I know they still don’t get where Lake Wilson is, but they at least know the area and that’s close enough.
The layout of the land is similar to the Austin area — vast swaths of flat, filled with crops of various sorts and the odd number of woody areas. We do have Buffalo Ridge that sits sprawled north to south west of town that I was told once was the second highest point in Minnesota.
You know, I’ve never actually looked into that.
Worthington, similar in size to Austin, also has a packing plant and everything in the area is well known so long as you know how Highway 30 and 91 layout – a lot like Highway 218 and 56 lay out here.
Then there is the county. Murray has six letters. Mower has five, but they both start with “M” so … yeah, I guess that conspiracy comes up a little short, but I still have space to fill.
Also, county fairs are a part of life there and here. Murray’s is situated in Slayton, but that was only nine miles aways so it’s still considered local, whereas Mower’s … well, you know where Mower’s is don’t you?
I usually went to the Murray County Fair at least once a week, maybe two in the later years when I could drive. Honestly, I don’t remember a whole lot about it, because it was a long time ago, but also because in my later years, when I was a wizened old man of 17 and 18, I just wasn’t much of a fair-type of guy.
However, I do have one vivid memory that I haven’t forgotten.
I was a wee lad of probably 10, maybe 11 and a friend said her dad was taking her over and asked if I wanted to go with. My parents agreed and gave me some money for rides, games and the like. I had my mind set on a sweet switchblade comb (which was stupid because ask any of my friends and I wasn’t much of a hair-comber), but there were certainly plenty of other things.
Let me tell you. The sum of $20 stretches a lot more in the 80s than it does today. Rides were plentiful, food was plentiful and the games were wide open. During the gaming portion of our time, I won this cool double-barrel cork gun and promptly went about firing the corks, connected to the gun by strings, at anything I could.
Which wasn’t much, truth be told. It was pretty dead for a fair that night, made even deader as the night wore on, so my friend’s dad gave us one last ride on the Ferris wheel and it would be one to remember.

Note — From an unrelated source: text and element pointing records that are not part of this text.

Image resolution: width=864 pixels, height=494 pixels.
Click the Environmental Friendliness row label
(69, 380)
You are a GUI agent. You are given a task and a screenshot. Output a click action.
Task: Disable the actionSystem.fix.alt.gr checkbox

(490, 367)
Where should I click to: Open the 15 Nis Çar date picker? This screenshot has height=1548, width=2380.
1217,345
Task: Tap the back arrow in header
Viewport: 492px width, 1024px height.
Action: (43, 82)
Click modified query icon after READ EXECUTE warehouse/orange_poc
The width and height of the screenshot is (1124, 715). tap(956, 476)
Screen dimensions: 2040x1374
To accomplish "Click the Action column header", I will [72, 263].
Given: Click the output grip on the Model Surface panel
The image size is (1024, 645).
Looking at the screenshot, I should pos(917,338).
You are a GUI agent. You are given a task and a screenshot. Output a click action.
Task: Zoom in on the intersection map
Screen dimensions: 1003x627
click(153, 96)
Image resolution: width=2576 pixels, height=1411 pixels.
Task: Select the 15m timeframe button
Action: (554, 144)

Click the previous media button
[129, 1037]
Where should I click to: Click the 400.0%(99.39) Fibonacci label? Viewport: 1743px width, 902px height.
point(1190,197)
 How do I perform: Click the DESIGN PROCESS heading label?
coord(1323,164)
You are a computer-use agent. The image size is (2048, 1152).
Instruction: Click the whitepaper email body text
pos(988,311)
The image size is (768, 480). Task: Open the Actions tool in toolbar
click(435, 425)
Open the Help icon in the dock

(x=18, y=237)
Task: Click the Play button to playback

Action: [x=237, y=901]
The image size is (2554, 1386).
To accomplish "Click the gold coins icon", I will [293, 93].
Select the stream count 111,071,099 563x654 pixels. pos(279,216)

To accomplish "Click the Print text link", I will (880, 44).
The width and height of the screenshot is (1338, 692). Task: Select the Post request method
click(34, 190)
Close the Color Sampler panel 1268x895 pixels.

We handed our tickets to the operator, who was a little more outgoing than most carnival workers. He had wild hair and a jovial smile beneath a Tom Selleck-type mustache. The problem was that for some reason I couldn’t take my cork gun with me. Suspicious, I handed it over to him as if James Bond was suddenly relieved of his Walther PPK.
We sat there for a bit before he decided nobody else was coming. Being on a ride by yourself is very similar to being in a movie theater by yourself. It’s awesome.
The Ferris wheel slowly came to life, rotating us high above the fair and giving us kids a commanding view of the midway and Slayton itself. After a couple turns, the operator smiled as we went by and shot me in the leg with my own cork gun. Somewhat surprised, I laughed and so each time we came around he would shoot me again and each time I laughed even more.
Then, after more than a few turns, he stopped us at the top, partially waiting for more riders, but I also think he did it on purpose because we were the only ones.
Eventually, we started going again and ultimately he pulled us to a stop. It was clear the fair was coming to an end, but as we were about ready to get off he asked if we wanted to go again. We looked at each other, but knew the night was over. No more tickets.
He just smiled, told us to sit back and started us around again and again, enjoying the longer than usual ride for a second go. Eventually, it had to come to an end, as did the fair and my youth, but of all my childhood memories this simple act of letting a couple kids continue on the Ferris wheel remains one of the easiest memories to recall.
Think about that when you go to the Mower County Fair this week, because you never know when your Ferris wheel moment will come.